Final answer:
The gradient of the function f(x, y) = cos(x^5 + y) is computed by taking the partial derivatives with respect to x and y, resulting in the vector (-sin(x^5 + y) · 5x^4, -sin(x^5 + y)).
Step-by-step explanation:
To calculate the gradient of the function f(x, y) = cos(x⁵ + y), we need to find the partial derivatives with respect to x and y. The gradient Vf is a vector that contains these partial derivatives as its components. To compute the partial derivative with respect to x, denoted as Fx, we apply the chain rule for derivatives which gives us Fx = -sin(x⁵ + y) · 5x⁴.

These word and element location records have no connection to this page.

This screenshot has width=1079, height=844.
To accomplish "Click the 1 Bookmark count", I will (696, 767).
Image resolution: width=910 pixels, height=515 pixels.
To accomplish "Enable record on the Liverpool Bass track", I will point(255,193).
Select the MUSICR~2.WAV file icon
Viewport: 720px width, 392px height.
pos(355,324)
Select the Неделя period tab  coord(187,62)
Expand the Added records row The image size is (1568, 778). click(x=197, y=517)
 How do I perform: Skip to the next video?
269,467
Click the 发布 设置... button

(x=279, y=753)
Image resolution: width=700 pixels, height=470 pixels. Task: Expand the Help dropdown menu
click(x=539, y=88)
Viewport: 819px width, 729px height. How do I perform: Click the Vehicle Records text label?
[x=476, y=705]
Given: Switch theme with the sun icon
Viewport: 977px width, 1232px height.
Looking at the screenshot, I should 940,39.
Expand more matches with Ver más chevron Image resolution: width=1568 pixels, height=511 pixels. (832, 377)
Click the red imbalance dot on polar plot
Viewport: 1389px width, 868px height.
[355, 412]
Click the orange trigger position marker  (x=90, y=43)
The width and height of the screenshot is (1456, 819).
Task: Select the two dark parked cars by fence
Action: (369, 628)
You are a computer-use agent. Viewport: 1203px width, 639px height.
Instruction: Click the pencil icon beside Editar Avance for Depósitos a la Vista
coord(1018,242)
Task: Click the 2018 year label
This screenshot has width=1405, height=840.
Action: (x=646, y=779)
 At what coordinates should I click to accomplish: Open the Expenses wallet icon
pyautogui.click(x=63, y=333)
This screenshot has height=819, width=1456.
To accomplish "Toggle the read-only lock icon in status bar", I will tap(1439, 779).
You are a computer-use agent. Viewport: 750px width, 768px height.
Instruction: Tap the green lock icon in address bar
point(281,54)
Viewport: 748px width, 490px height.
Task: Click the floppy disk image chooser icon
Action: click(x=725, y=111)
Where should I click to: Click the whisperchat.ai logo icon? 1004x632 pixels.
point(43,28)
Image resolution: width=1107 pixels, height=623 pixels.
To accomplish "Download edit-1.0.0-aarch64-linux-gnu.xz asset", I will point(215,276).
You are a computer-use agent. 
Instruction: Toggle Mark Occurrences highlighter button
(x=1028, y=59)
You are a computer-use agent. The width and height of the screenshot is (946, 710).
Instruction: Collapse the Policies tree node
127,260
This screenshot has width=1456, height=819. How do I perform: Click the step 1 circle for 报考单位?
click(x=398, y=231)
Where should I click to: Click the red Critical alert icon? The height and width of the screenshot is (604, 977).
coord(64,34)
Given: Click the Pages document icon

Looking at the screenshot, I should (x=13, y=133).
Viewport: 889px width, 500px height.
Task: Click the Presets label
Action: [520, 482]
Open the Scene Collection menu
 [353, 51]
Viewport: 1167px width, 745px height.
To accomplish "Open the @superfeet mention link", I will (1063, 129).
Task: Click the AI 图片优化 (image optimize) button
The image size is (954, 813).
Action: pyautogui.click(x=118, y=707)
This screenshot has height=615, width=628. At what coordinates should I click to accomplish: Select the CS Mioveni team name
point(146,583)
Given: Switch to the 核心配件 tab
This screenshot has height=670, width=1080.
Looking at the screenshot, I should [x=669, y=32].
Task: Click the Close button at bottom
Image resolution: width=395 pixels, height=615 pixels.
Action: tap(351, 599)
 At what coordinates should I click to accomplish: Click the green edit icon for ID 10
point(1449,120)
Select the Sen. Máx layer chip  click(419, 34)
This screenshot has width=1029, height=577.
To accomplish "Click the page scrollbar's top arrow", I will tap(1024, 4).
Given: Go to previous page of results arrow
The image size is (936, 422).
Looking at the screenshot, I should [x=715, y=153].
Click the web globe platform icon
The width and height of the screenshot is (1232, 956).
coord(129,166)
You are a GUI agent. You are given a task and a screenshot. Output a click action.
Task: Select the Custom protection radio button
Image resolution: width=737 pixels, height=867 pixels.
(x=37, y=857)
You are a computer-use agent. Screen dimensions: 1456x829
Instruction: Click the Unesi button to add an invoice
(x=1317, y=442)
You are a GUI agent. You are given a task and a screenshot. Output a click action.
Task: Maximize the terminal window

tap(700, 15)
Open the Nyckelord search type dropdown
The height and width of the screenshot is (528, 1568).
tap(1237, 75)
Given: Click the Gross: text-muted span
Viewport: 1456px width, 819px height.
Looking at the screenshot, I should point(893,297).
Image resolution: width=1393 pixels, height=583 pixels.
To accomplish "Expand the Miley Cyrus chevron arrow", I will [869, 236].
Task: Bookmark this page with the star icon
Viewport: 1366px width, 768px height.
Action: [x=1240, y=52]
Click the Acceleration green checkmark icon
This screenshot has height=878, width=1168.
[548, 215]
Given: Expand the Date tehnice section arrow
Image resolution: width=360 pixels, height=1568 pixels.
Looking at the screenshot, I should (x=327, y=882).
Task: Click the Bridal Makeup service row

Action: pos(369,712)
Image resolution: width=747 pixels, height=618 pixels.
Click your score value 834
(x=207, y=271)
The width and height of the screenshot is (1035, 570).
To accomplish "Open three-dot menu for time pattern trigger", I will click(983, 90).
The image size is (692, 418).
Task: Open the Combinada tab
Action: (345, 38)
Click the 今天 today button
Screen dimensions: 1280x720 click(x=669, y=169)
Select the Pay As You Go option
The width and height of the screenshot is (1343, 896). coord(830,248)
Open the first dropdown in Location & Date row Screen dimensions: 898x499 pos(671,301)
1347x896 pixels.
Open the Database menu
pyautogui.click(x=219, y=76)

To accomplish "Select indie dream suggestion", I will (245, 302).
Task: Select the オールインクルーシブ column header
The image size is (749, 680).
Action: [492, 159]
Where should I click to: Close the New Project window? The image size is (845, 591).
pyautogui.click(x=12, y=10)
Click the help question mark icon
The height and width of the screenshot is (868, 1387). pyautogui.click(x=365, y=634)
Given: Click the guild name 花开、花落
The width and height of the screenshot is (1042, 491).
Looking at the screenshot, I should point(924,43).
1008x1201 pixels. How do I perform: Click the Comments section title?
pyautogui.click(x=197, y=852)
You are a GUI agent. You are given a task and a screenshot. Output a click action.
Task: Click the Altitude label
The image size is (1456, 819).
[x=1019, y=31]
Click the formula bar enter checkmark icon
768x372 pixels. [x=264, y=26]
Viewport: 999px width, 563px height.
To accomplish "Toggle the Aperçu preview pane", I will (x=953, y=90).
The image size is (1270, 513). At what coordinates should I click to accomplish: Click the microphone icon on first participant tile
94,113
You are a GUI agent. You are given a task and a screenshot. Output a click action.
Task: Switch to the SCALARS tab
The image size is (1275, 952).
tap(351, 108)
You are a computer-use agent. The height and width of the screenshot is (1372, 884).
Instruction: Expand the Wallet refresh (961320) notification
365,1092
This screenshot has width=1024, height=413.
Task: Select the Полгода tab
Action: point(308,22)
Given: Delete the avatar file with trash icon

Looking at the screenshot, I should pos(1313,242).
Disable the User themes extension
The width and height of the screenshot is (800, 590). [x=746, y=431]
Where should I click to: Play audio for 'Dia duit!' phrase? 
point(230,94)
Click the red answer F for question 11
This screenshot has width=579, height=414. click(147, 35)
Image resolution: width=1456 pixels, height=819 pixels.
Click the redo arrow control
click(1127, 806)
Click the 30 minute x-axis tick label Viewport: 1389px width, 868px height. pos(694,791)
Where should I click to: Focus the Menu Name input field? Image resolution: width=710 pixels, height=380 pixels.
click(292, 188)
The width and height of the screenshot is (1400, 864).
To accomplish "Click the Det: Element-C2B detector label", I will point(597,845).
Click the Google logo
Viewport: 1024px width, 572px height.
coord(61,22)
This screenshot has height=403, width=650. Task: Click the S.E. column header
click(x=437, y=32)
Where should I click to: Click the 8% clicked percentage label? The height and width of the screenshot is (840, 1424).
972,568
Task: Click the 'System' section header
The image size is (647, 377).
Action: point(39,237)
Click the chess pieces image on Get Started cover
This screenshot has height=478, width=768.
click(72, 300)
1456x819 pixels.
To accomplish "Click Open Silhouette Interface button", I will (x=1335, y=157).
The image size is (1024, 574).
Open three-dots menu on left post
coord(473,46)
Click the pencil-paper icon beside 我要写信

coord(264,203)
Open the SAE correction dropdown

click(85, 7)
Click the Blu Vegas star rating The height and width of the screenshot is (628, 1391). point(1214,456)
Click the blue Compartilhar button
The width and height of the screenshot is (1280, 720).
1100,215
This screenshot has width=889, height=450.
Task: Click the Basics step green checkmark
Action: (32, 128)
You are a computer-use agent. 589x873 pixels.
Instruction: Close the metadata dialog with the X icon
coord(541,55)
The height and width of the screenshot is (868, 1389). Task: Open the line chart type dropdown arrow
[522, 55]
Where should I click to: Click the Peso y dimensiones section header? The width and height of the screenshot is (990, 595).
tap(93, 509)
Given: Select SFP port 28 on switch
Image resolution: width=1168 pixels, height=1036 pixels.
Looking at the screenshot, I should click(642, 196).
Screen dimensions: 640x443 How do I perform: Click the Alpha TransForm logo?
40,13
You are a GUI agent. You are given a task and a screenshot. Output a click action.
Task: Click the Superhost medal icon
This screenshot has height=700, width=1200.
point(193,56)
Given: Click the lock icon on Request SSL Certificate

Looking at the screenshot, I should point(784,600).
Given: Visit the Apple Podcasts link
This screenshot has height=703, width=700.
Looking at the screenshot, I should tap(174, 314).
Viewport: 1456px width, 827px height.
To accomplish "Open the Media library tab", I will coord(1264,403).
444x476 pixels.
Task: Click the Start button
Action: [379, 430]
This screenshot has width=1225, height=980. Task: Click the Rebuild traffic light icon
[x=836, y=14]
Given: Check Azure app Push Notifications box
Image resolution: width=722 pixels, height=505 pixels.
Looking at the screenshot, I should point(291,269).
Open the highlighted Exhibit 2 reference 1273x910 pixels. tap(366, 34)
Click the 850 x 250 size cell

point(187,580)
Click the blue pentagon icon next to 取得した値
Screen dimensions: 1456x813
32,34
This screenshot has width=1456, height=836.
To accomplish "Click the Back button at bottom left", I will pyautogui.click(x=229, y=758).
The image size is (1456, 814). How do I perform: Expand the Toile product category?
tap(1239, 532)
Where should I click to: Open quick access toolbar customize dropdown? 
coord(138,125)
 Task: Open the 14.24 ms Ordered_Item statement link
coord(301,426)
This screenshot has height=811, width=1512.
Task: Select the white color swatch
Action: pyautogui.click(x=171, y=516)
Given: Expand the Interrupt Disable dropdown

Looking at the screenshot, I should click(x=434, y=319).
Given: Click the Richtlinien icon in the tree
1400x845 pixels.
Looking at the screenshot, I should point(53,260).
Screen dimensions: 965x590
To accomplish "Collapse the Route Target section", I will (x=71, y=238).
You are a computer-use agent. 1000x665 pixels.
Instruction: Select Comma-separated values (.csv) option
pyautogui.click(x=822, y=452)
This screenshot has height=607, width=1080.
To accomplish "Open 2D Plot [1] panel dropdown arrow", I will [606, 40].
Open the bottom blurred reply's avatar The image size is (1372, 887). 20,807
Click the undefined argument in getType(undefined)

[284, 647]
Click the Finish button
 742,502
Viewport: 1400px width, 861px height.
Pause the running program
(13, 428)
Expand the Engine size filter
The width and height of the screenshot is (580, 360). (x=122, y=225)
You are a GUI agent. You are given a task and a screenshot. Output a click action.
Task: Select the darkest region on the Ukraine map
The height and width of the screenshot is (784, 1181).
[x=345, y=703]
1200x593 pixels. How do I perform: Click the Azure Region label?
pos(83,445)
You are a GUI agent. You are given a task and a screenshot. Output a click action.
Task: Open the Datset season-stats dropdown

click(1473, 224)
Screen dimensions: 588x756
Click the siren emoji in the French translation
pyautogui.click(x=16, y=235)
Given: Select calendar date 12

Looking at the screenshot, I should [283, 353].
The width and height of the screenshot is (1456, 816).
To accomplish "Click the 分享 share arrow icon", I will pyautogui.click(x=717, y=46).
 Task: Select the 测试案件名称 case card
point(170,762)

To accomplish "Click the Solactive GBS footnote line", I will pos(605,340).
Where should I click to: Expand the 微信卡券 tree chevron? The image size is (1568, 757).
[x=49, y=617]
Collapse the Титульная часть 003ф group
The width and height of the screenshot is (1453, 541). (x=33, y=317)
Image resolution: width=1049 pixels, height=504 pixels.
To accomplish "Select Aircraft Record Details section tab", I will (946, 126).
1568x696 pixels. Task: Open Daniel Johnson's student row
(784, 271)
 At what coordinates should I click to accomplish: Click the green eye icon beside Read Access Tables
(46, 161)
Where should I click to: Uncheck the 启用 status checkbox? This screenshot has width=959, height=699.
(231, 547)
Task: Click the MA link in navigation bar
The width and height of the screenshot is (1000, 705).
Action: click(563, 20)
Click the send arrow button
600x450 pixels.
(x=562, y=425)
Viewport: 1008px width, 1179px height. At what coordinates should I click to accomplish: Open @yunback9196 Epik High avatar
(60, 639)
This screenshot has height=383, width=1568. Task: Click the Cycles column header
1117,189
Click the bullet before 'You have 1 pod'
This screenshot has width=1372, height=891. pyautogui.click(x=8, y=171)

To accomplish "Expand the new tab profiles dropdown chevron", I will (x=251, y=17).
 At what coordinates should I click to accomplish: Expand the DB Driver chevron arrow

Similarly, the partial derivative with respect to y, denoted as Fy, is simply Fy = -sin(x⁵ + y) because the derivative of cos(u) with respect to u is -sin(u) and the derivative of y with respect to y is 1.
The gradient of f(x, y) is then the vector Vf given by (Fx, Fy), which in this case is (-sin(x⁵ + y) · 5x⁴, -sin(x⁵ + y)).
To calculate the gradient of the function f(x, y) = cos(x⁵ + y), we need to find the partial derivatives of f with respect to x and y. The gradient vector is then given by (∂f/∂x, ∂f/∂y). In this case, ∂f/∂x = -5x⁴sin(x⁵ + y) and ∂f/∂y = -sin(x⁵ + y). Therefore, the gradient is (-5x⁴sin(x⁵ + y), -sin(x⁵ + y)).